■ **EXERCISE REQUIREMENTS**: Show each line of the listing below that contains the string "pixels".

Data pulled from a collection:
◆ ◆ ◆
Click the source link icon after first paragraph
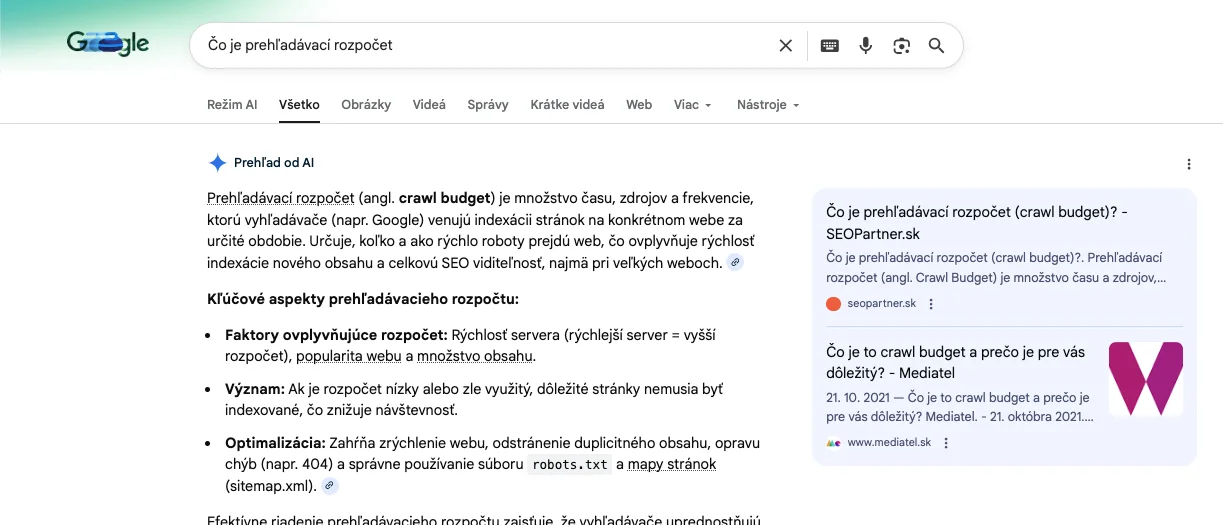This screenshot has width=1223, height=525. 735,263
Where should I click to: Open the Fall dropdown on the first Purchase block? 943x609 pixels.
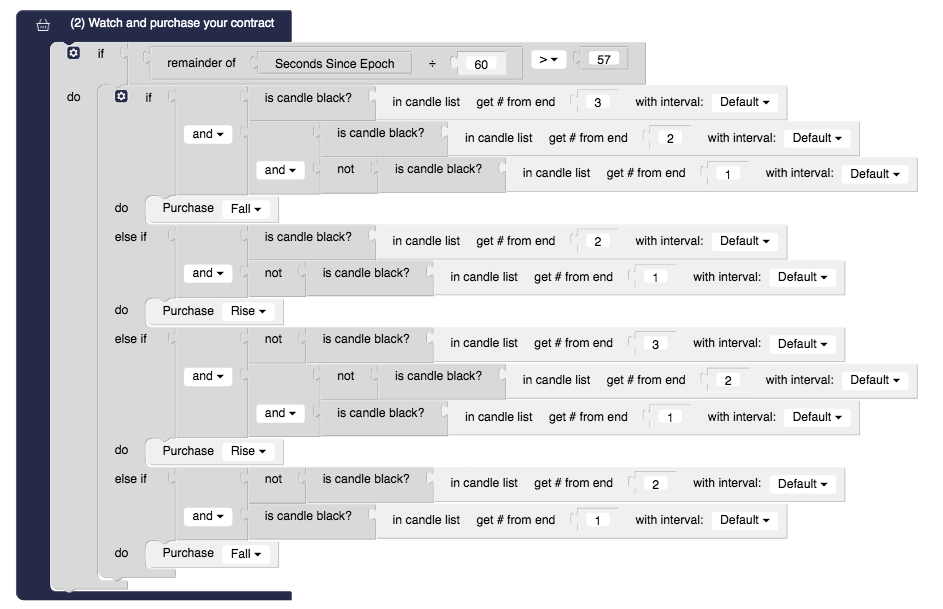point(247,208)
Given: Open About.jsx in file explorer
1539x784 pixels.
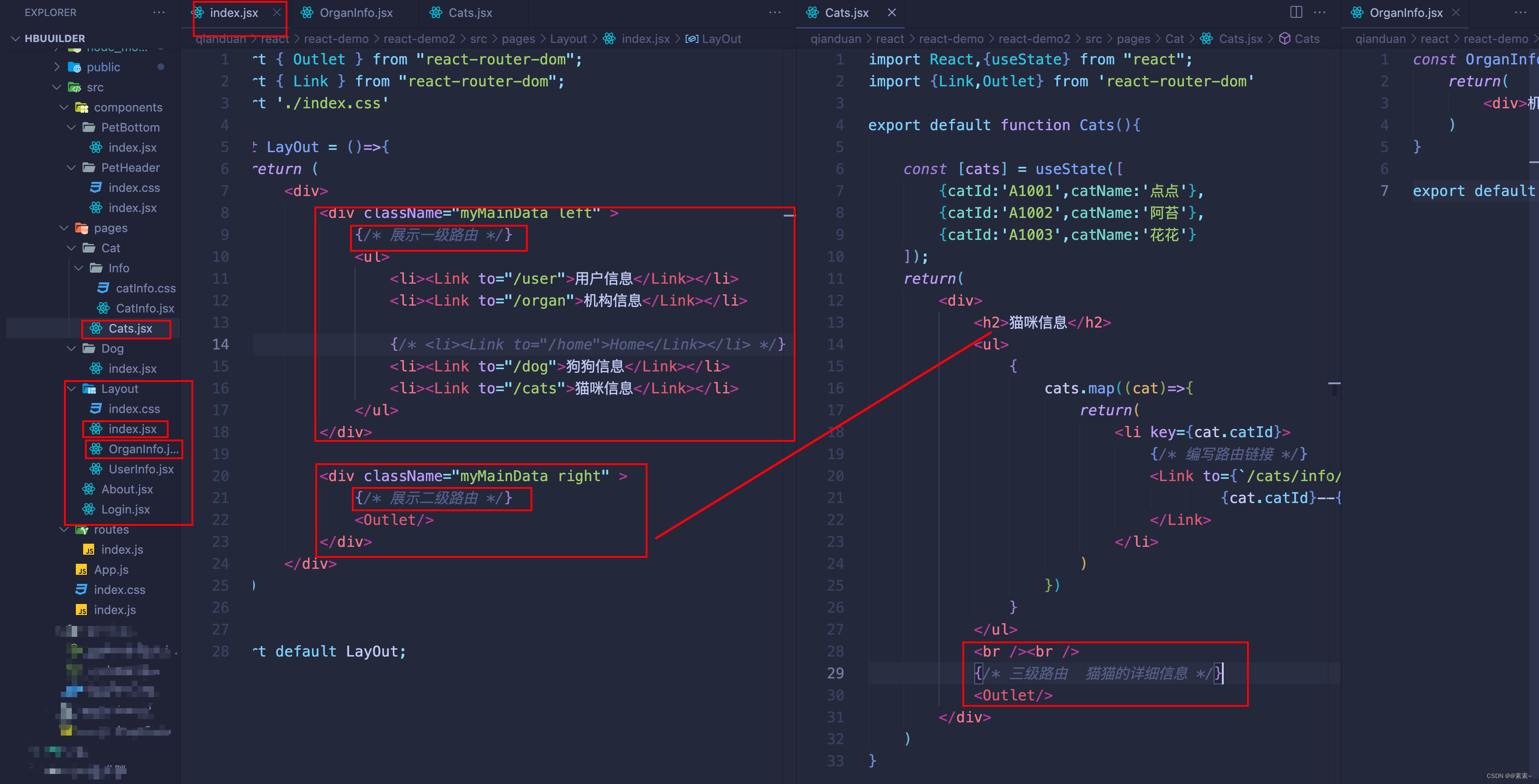Looking at the screenshot, I should [127, 489].
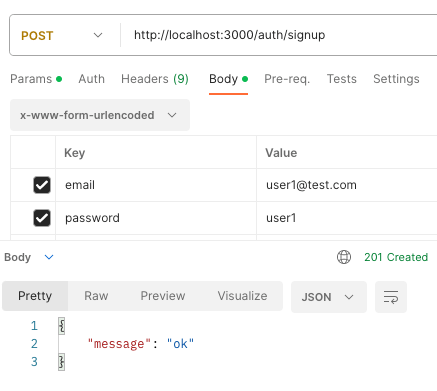Click the globe network icon

click(x=344, y=257)
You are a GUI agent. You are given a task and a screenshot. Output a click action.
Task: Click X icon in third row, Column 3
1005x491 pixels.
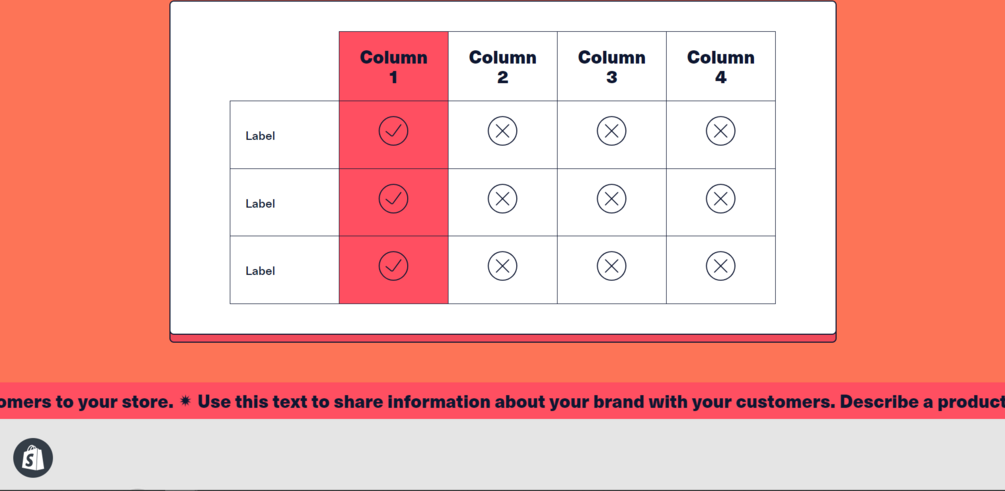pos(611,266)
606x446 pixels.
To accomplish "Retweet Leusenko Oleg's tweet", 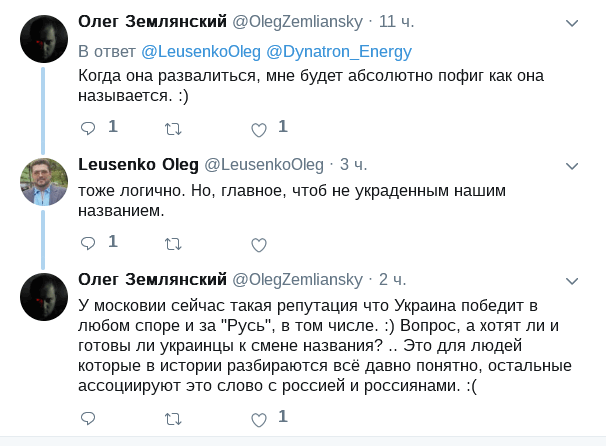I will coord(173,243).
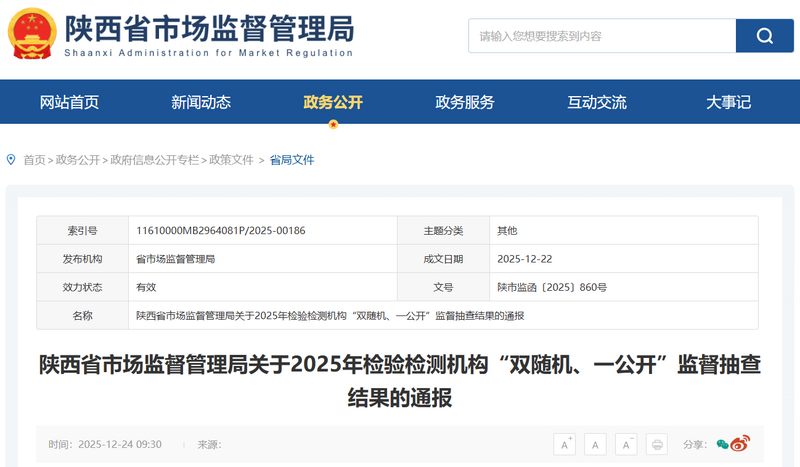
Task: Go to the 政务服务 menu item
Action: (x=465, y=102)
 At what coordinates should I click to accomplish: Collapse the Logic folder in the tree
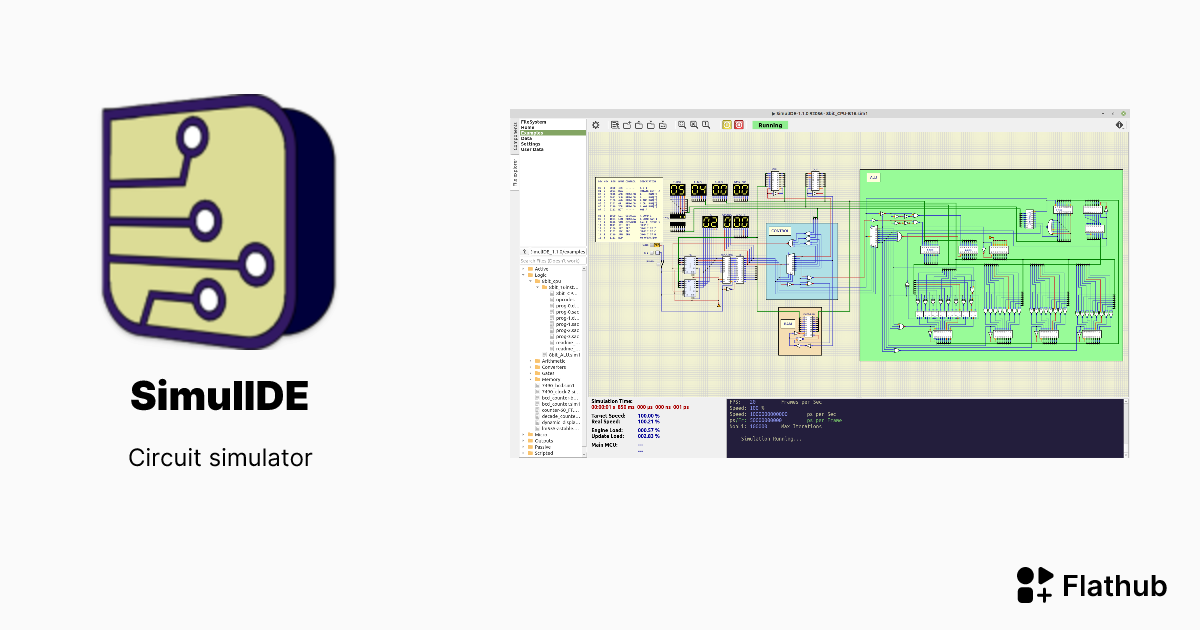[524, 273]
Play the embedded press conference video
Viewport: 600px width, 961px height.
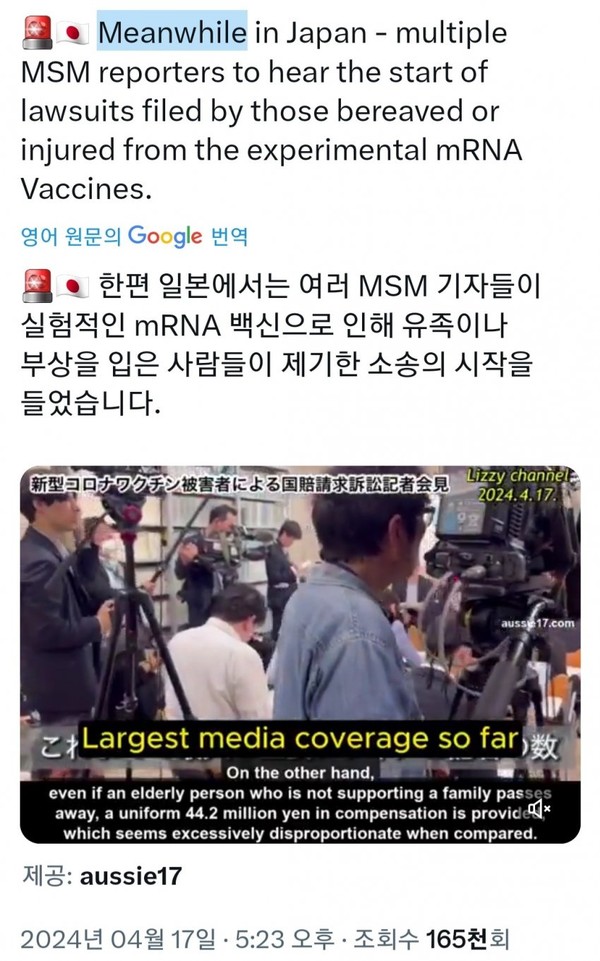(300, 654)
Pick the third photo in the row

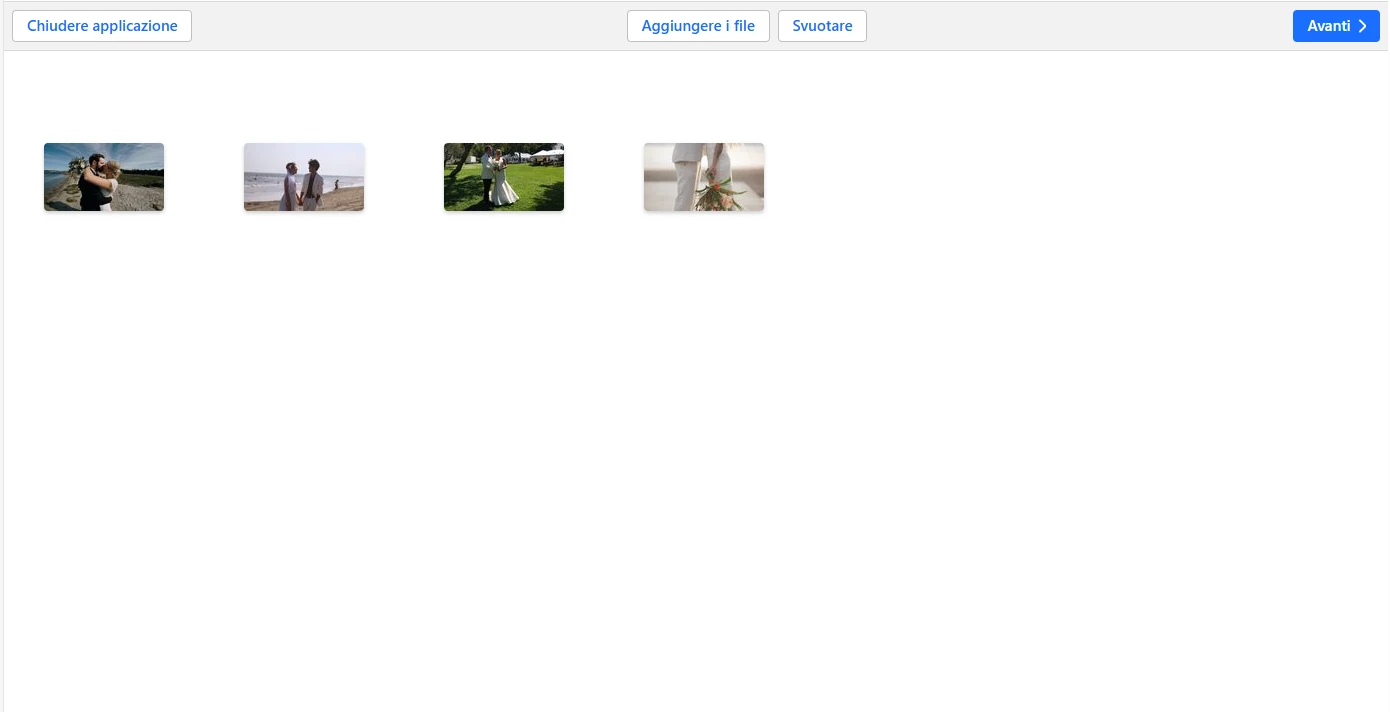pos(504,177)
◆ ◆ ◆
■ **THE OUTPUT**:
Where should I click to: Open the Fall dropdown on the first Purchase block? 943x609 pixels.
1539x784 pixels.
1005x491 pixels.
606x446 pixels.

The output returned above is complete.